La laïcité dans l’entre-deux-guerres et le statut d’Alsace-Lorraine

lundi 28 mai 2007.
Source : UFAL Flash
 

La période de l’entre-deux-guerres, rarement considérée comme une période charnière en termes de laïcité, est pourtant riche d’enseignements. La laïcité y apparaît rapidement comme une idée aux applications contrastées.

L’entre-deux-guerres n’est pas le temps de l’élaboration de la laïcité scolaire mais celui de son application. De ce fait, les hommes politiques ont tendance à ne pas penser que des enjeux majeurs se jouent. Pourtant, des choix sont faits, non pas de manière explicite lors de débats portant sur la question laïque, mais dans la pratique et au détour de débats plus généraux.

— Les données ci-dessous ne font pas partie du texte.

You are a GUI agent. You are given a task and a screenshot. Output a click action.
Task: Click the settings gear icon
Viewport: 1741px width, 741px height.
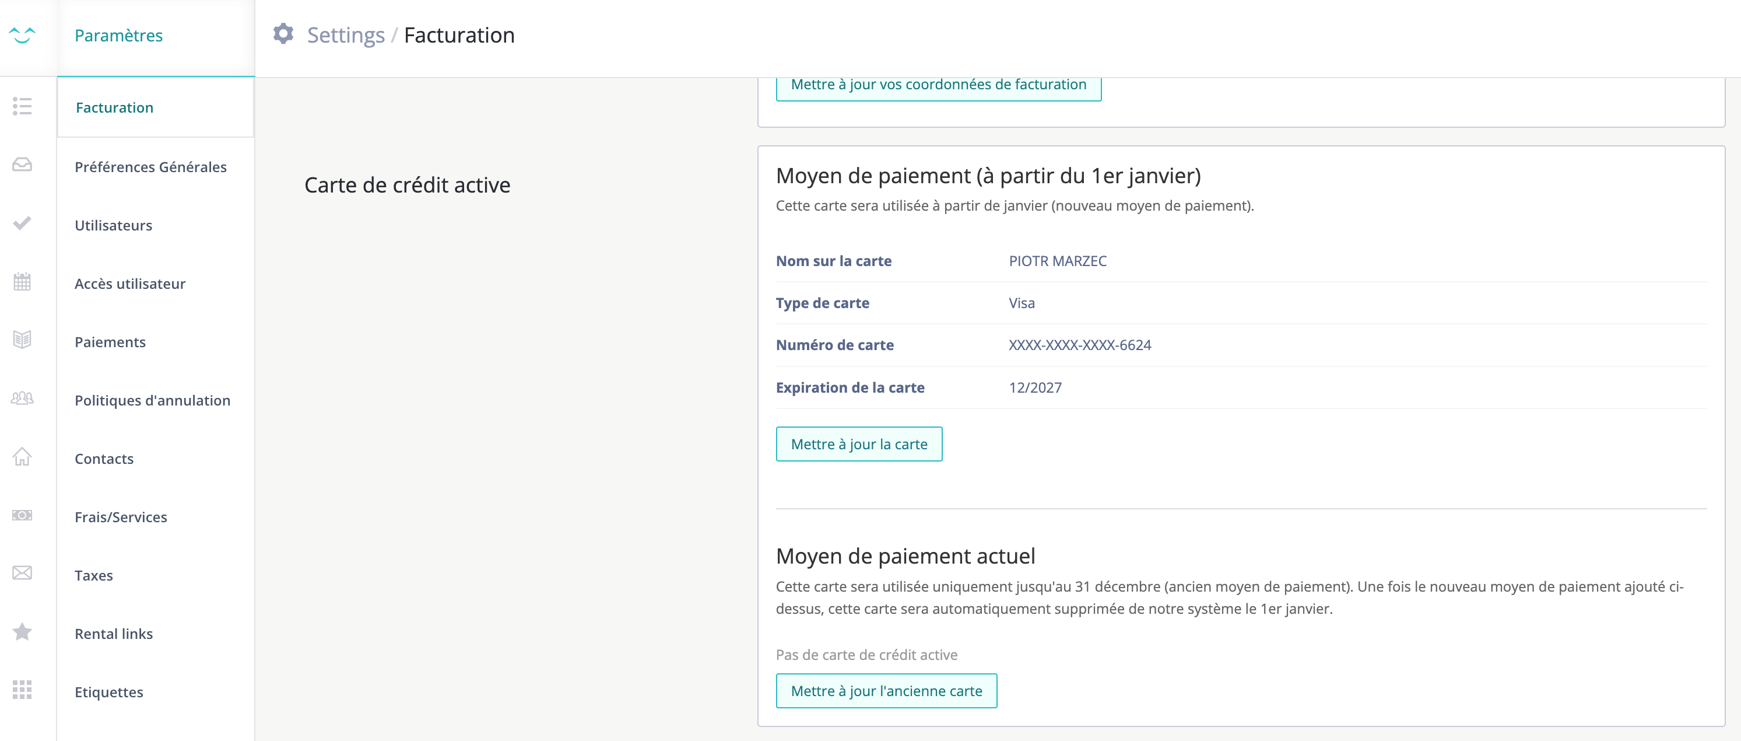[x=283, y=34]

La laïcité, un symbole d’unité et d’universalité ?

L’exemple le plus frappant demeure celui du retour de l’Alsace et de la Moselle dans le giron français après la Première Guerre Mondiale [1]. Ces départements ne connaissent ni les lois qui ont laïcisé l’école (1881-1882-1886) ni celle qui a laïcisé l’Etat (1905). En 1919, se pose alors pour les hommes politiques la question de l’introduction ou non de la législation laïque dans ces trois départements recouvrés. Faut-il imposer le régime de la séparation et les lois laïques ? Le choix est fait de ne pas introduire la législation laïque. Or, le fait de remettre à plus tard tout changement l’a finalement rendu impossible.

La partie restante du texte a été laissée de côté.